▶ **GIVEN PASSAGE**:

Content starts

Addicted to Screens? That’s Really a You Problem - The New York Times
▻https://www.nytimes.com/2019/10/06/technology/phone-screen-addiction-tech-nir-eyal.html
Nir Eyal does not for a second regret writing Silicon Valley’s tech engagement how-to, “Hooked: How to Build Habit-Forming Products,” even as he now has a new book out on how to free ourselves of that same addiction.
In his original manual for building enthralling smartphone apps, Mr. Eyal laid out the tricks “to subtly encourage customer behavior” and “bring users back again and again.” He toured tech companies speaking about the Hook Model, his four-step plan to grab and keep people with enticements like variable rewards, or pleasures that come at unpredictable intervals.
“Slot machines provide a classic example of variable rewards,” Mr. Eyal wrote.
Silicon Valley’s technorati hailed “Hooked.” Dave McClure, the founder of 500 Startups, a prolific incubator, called it “an essential crib sheet for any start-up looking to understand user psychology.”
But that was 2014. That was when making a slot-machinelike app was a good and exciting thing. When “seductive interaction design” and “design for behavior change” were aspirational phrases.

Content ends

▶ **STORED DATA**:
Content starts

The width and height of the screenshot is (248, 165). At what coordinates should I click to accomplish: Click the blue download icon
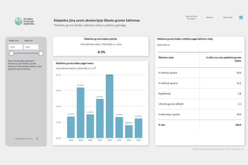coord(241,18)
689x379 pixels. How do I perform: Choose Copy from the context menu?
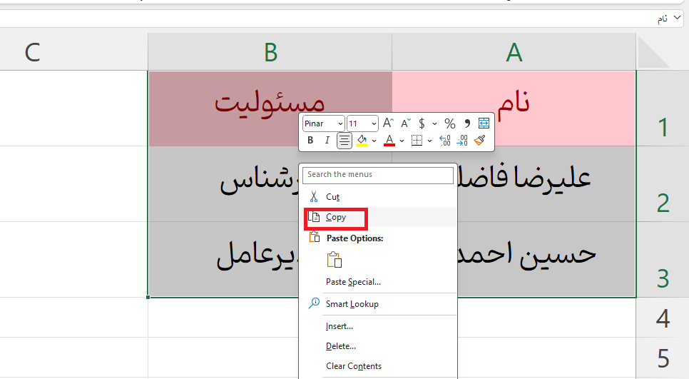coord(336,218)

Content ends

▶ **TASK REQUIREMENTS**: Extract the part of the screen-addiction article that runs from "Addicted to Screens?" up to and including "Mr. Eyal wrote.", word for word. None of the data is needed for this.

▶ **TASK RESULT**:
Addicted to Screens? That’s Really a You Problem - The New York Times
▻https://www.nytimes.com/2019/10/06/technology/phone-screen-addiction-tech-nir-eyal.html
Nir Eyal does not for a second regret writing Silicon Valley’s tech engagement how-to, “Hooked: How to Build Habit-Forming Products,” even as he now has a new book out on how to free ourselves of that same addiction.
In his original manual for building enthralling smartphone apps, Mr. Eyal laid out the tricks “to subtly encourage customer behavior” and “bring users back again and again.” He toured tech companies speaking about the Hook Model, his four-step plan to grab and keep people with enticements like variable rewards, or pleasures that come at unpredictable intervals.
“Slot machines provide a classic example of variable rewards,” Mr. Eyal wrote.